(Collected data entries)
--- START ---

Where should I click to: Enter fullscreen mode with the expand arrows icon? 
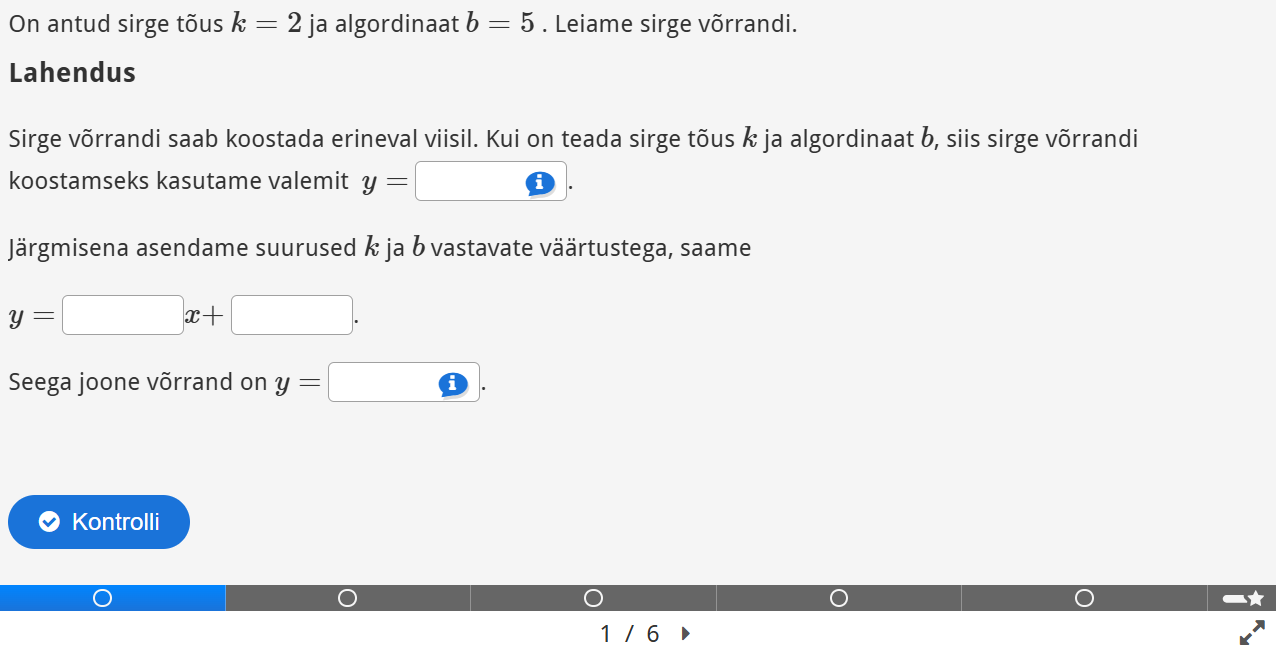click(1252, 633)
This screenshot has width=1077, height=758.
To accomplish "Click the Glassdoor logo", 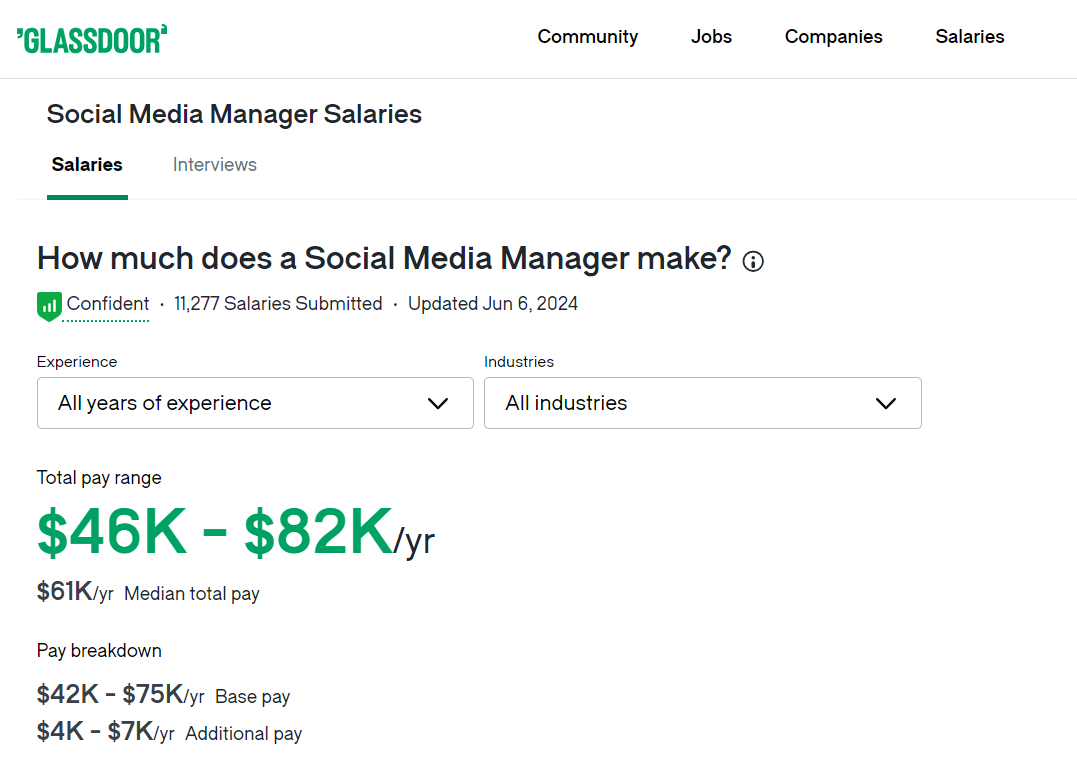I will coord(91,38).
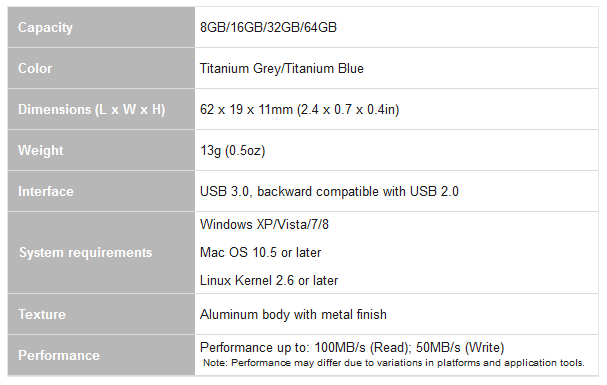Select the Windows XP/Vista/7/8 line
The image size is (607, 385).
(264, 224)
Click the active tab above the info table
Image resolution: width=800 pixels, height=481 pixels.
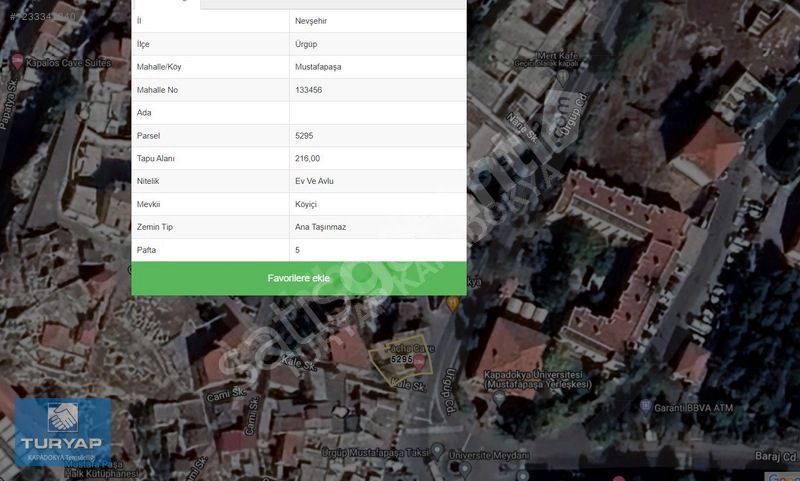[166, 4]
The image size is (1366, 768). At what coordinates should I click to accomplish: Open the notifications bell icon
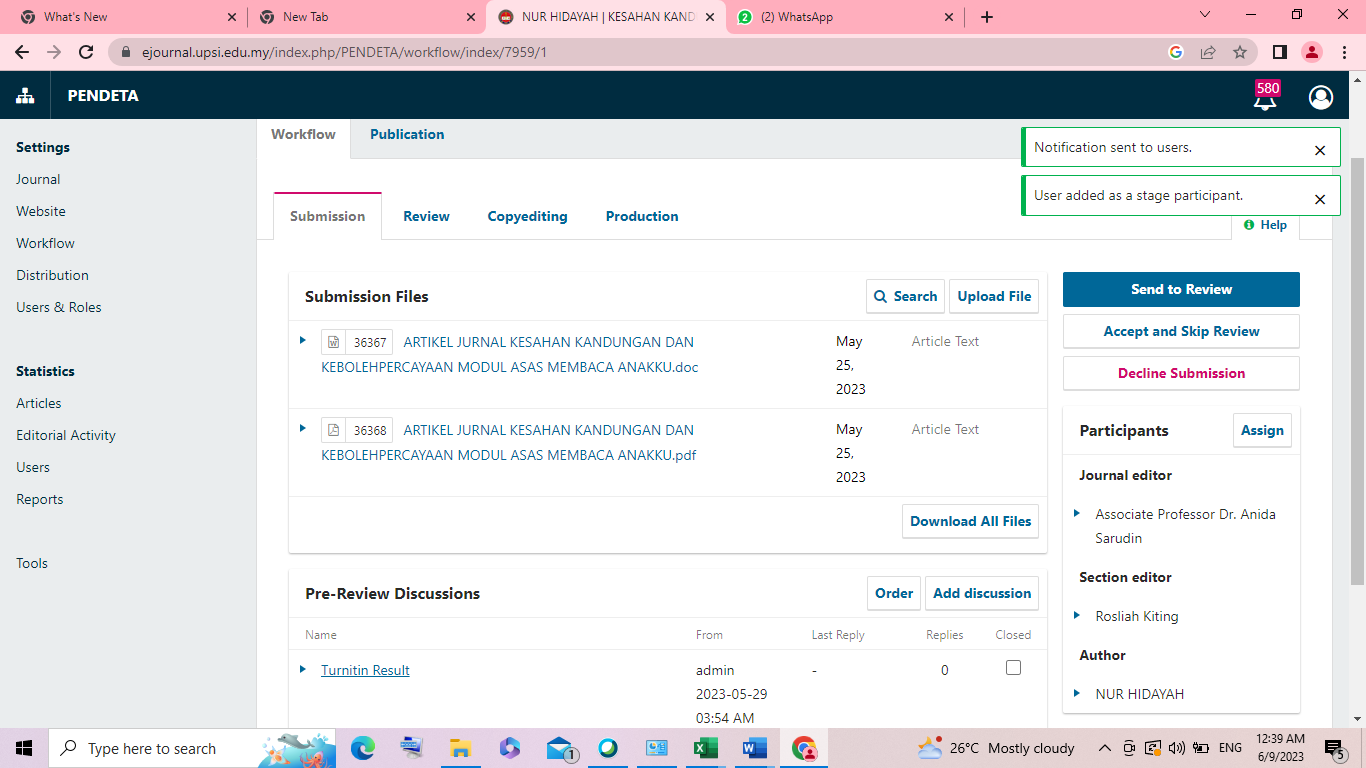[1265, 98]
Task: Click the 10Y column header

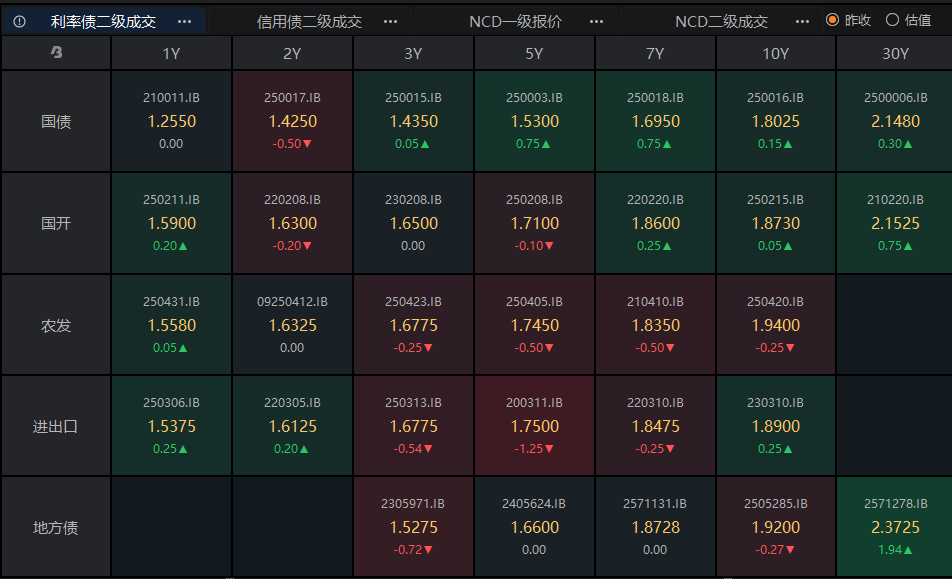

--- END ---

Exercise prompt
Find the line containing "Image resolution: width=800", then extract it and every line after it to the end of the data above, exactly and nothing else, without pictures.

Reply to the task
Image resolution: width=800 pixels, height=481 pixels.
[166, 4]
The image size is (1366, 768). At what coordinates should I click to accomplish: Open the notifications bell icon
[1265, 98]
Task: Click the 10Y column header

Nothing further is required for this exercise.